Urvashi Chakravarty

Faculty Research Fellow

""Urvashi Chakravarty (Ph.D. University of Pennsylvania, 2010) works on early modern English literature, critical race studies, queer studies, and slavery and servitude in early modern England and the Atlantic world. Her first book, Fictions of Consent: Slavery, Servitude, and Free Service in Early Modern England, explores the ideologies of Atlantic slavery in early modern England, revealing the everyday sites where the foundations of racialized slavery were laid. Fictions of Consent will be published by the University of Pennsylvania Press in March 2022 as the first book in a new series on “RaceB4Race: Critical Race Studies of the Premodern.” Her second book, currently in progress, is titled From Fairest Creatures: Race, Reproduction, and Slavery in the Early Modern British Atlantic World, and explores the nexus of race and reproduction, including the construction of white womanhood and white childhood in the early modern Atlantic world, and its relationship to the structures of colonial violence and enslavement. She has written articles on, among other subjects, early modern race and reproduction; queer and racialized futurity; labour, domestic service, and whiteness; the “spiriting” of indentured labourers; and the future of early modern race studies. These essays appear or are forthcoming in English Literary Renaissance, Shakespeare Quarterly, The Journal of Early Modern Cultural Studies, Spenser Studies, postmedieval, Literature Compass, and the edited collections Queering Childhood in Early Modern English Drama and Culture, Shakespeare/Sex: Contemporary Readings in Gender and Sexuality, and The Cambridge Companion to Shakespeare and Race.
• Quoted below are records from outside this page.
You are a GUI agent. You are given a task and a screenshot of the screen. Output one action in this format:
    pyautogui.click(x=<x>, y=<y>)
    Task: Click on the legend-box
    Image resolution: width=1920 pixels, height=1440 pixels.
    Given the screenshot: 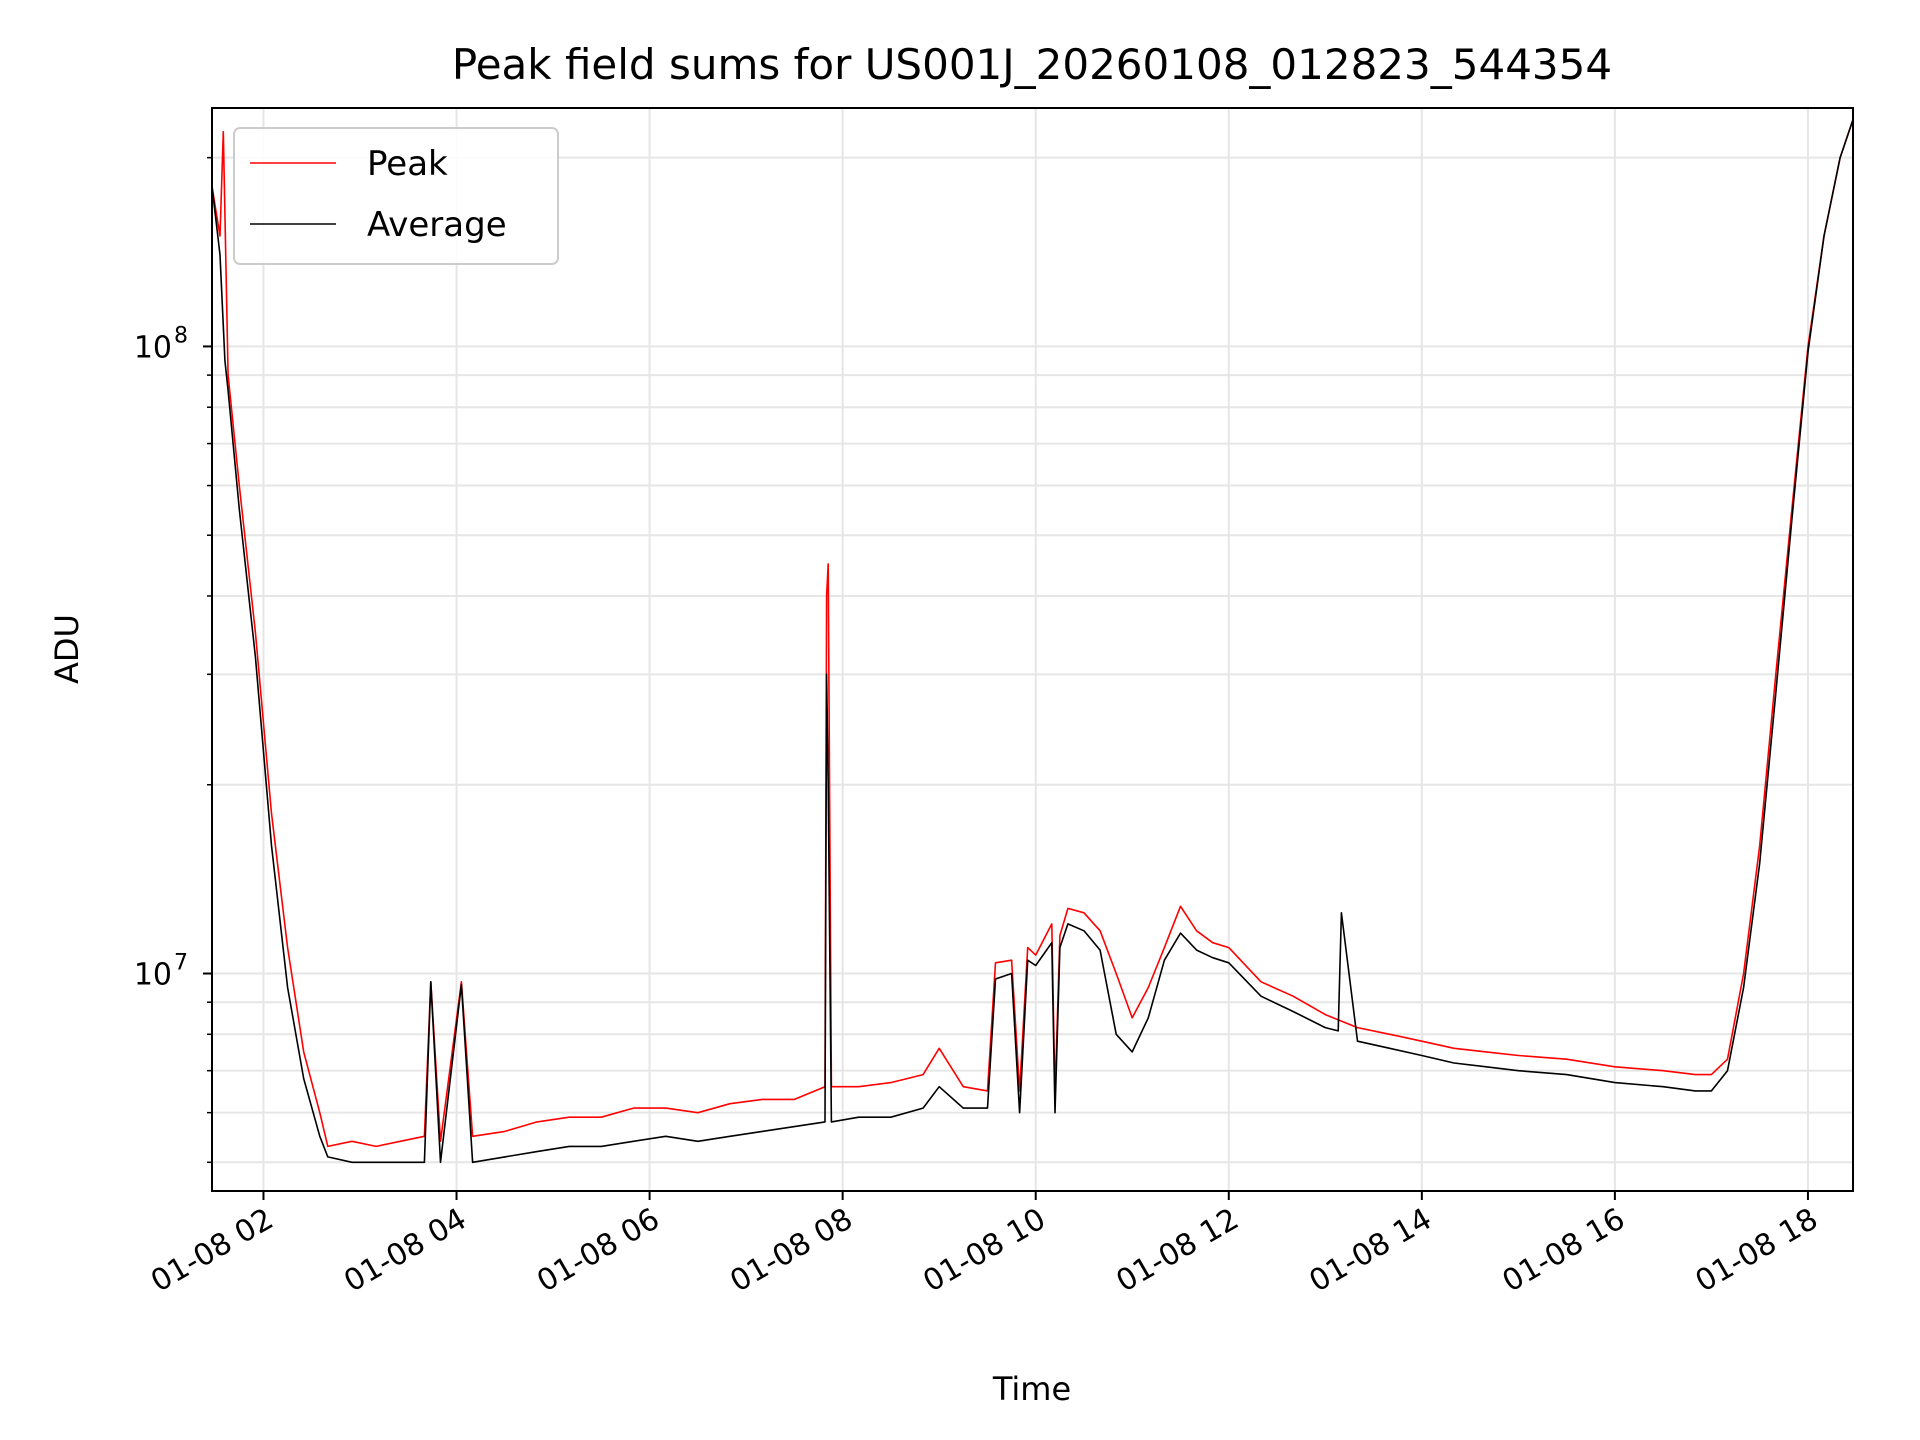 What is the action you would take?
    pyautogui.click(x=396, y=196)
Fellowship Research ProjectFrom Fairest Creatures: Race, Reproduction and Slavery in the Early Modern British Atlantic World

This fellowship will support the completion of my second book project, which explores the nexus of race and reproduction in the early modern Atlantic world. From Fairest Creatures attends to the ways in which English formations of family and kinship were intimately connected to—indeed, reliant on—the intellectual, conceptual, political, and economic architectures of race and slavery in the British Atlantic world. The word “family” is itself etymologically tied to slavery through its linguistic roots in the word famulus, a Roman household slave, philologically braiding together reproductive and enslaved labour; this book therefore seeks to recover and reconceptualize the discursive and cultural mechanisms by which the generation of an enslaved and labouring population reframed ideas of lineal, familial, and racial futurity in English contexts. In other words, this project rethinks our ideas of the relationship between the family, the nation, and the empire through a sustained interrogation of the discursive and political nexus of race and reproduction. At the same time, it aims to work across chronological and geographical disciplinary divides to reimagine the relationship between England and its Atlantic trades, traffics, and territories. Central to this relationship, I argue, was the formation of white womanhood and white childhood in early modern England and the Atlantic world. From Fairest Creatures reveals how early modern texts construct a representation of womanhood and childhood specifically and explicitly marked (and unmarked) as white and argues that this construction of white womanhood and childhood was in turn mobilized to underwrite the operations of violence and enslavement.